Lo stesso Adinolfi ironizza sull’ipocrisia imperante: “Immaginate se il mondo fosse davvero governato con i metodi di Hamas e dai suoi simpatici alleati della Global Sumud Flottilla, quei personaggi amati dal grande pubblico – attori, cantanti e giornalisti – disposti a tutto pur di guadagnarsi qualche secondo di gloria televisiva indossando l’abito del rivoluzionario. Se il tutto finisce per essere un gigantesco ufficio stampa personale di una ragazza che ci ha messo faccia e nome, ebbene, non è che il gioco possa andare avanti così. Meglio tagliare subito i rami più ingombranti.”
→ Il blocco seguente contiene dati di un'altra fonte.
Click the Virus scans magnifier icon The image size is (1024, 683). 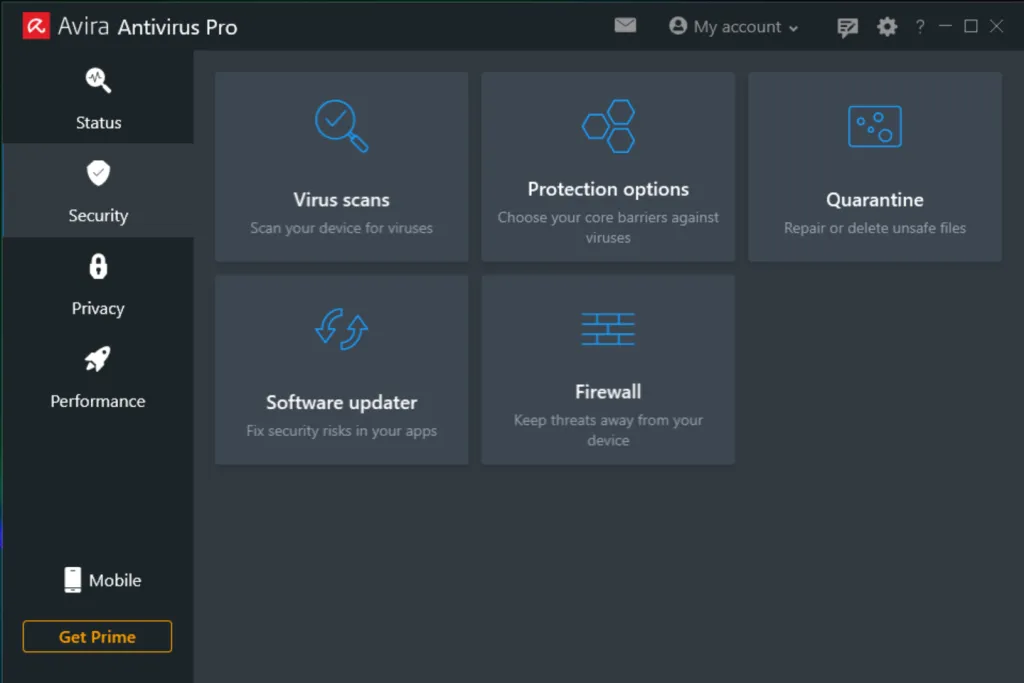pyautogui.click(x=341, y=126)
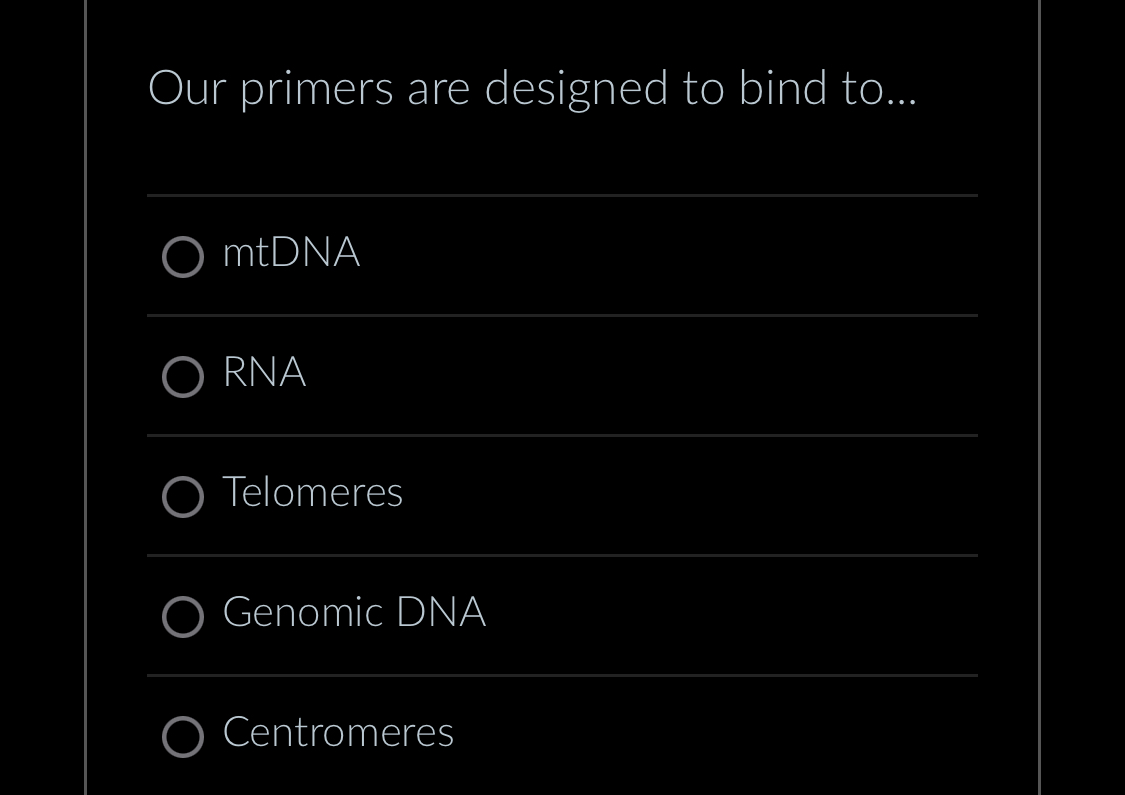This screenshot has height=795, width=1125.
Task: Click the Genomic DNA option label
Action: pos(354,613)
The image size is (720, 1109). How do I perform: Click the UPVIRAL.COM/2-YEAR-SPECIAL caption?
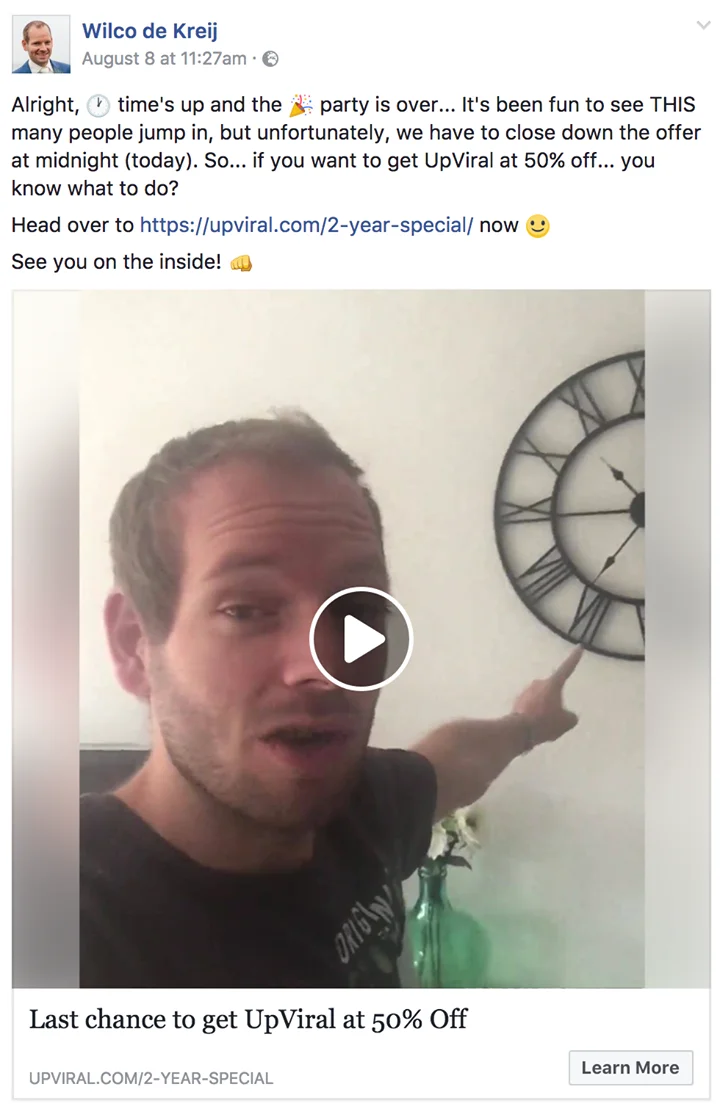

A conclusione di questo siparietto, emerge più chiaro che mai che l’ostentata solidarietà internazionale, quella che si pubblicizza a colpi di foto e interviste, somiglia sempre più a un mercato di apparenze e interessi nascosti, dove il vero scopo è restare sotto i riflettori, ma a condizione di essere rigorosamente tutti camerieri di un copione già scritto. E se qualcuno osa distrarre l’attenzione o – peggio ancora – farla prendere a sé, ecco che la cena è servita: fuori il ribelle di turno, per favore.